INFLUENCE OF COUNTRY OF ORIGIN ON FOREIGN PRODUCT EVALUATION Associate Professor PhD Bogdan ANASTASIEI Al. I. Cuza University Email: [email protected]

Associate Lecturer PhD Ana Raluca CHIOSA Al. I. Cuza University Email: [email protected] Abstract: Consumers form their expectations (usually regarding the quality) based on the perceived image of a certain country. The original country of origin scale was developed in 1994 by Parameswaran and Pisharodi and had 40 items measuring general country attributes, general product attributes, and specific product attributes (automobile product category). This paper aims to highlight the role of the country of origin in shaping perceptions of the country and the manufactured products.The goal of the present research is to validate the COI scale for the Romanian market, in order to find out if it can be used as it was initially built by its authors or if it requires modifications. The research results led to the decision of keeping 37 items out of 40 and removing 3 items given that they were highly intercorrelated or insignificant. Keywords: country of origin, country image, COI scale, product evaluation

1. Introduction Country of origin (hereafter referred to as COO) is a pseudo-indicator used by consumers in the evaluation stage of the purchasing decision process. The country of origin effect represents any influence that the country of production, assembly, or country which was designed product has on consumer perception and behavior. It is a concept dealing with reputation of products. Lampert and Jaffe (1998) define country of origin as the impact of generalizations and perceptions about a country have on how an individual evaluates products and brands. The influence of country of origin on consumer attitudes and evaluations of product and service offerings is becoming increasingly important as competition in the international marketplace intensifies (Hooley et al, 1988). Several researchers have examined the effect of COO on consumers’ overall evaluation of product quality, beliefs regarding individual attributes of a product, attitude towards brand, and behavioral intention (Agrawal and

Kamakura, 1999). Associations of the country with the products will depend on notoriety of the country, individual knowledge related to it, family products (some characteristics are relevant to certain countries), brand association transferability.

[Information shown]
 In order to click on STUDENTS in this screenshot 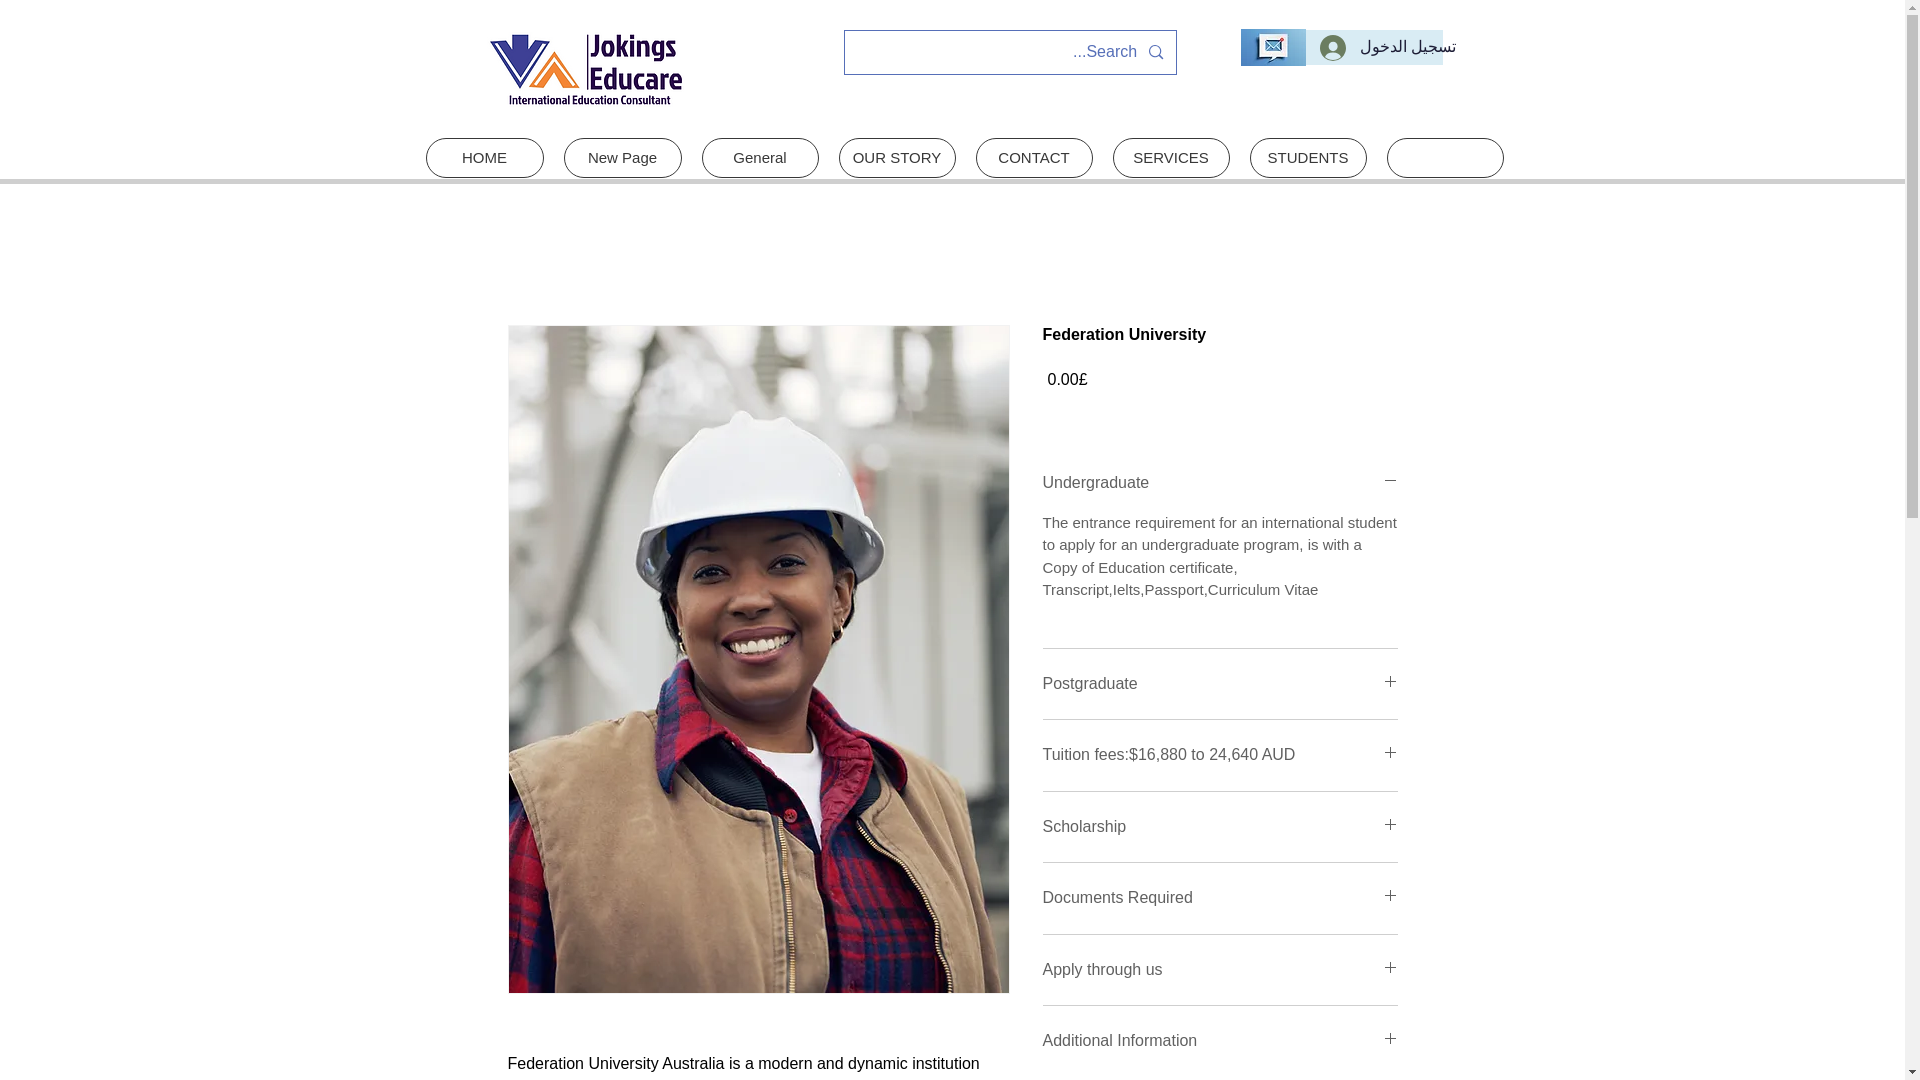, I will do `click(1308, 158)`.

[What is expected] Can you continue the paper on country of origin and foreign product evaluation, starting right after its last sentence?

[Answer to the task]
2. Literature review Country image is a threedimensional concept consisting of cognitive, affective, and conative components (Laroche et al, 2005). When a country’s image has a strong affective component, its direct influence on product evaluations is stronger than its influence on product beliefs. When a country’s image has a strong cognitive component, its direct influence on product evaluations was smaller than its influence on product beliefs. Han (1989) found out that when consumers are not familiar with a country’s products, country image may serve as a halo from which consumers infer a brand’s attributes and which affects their attitude toward the brand indirectly through product attribute rating.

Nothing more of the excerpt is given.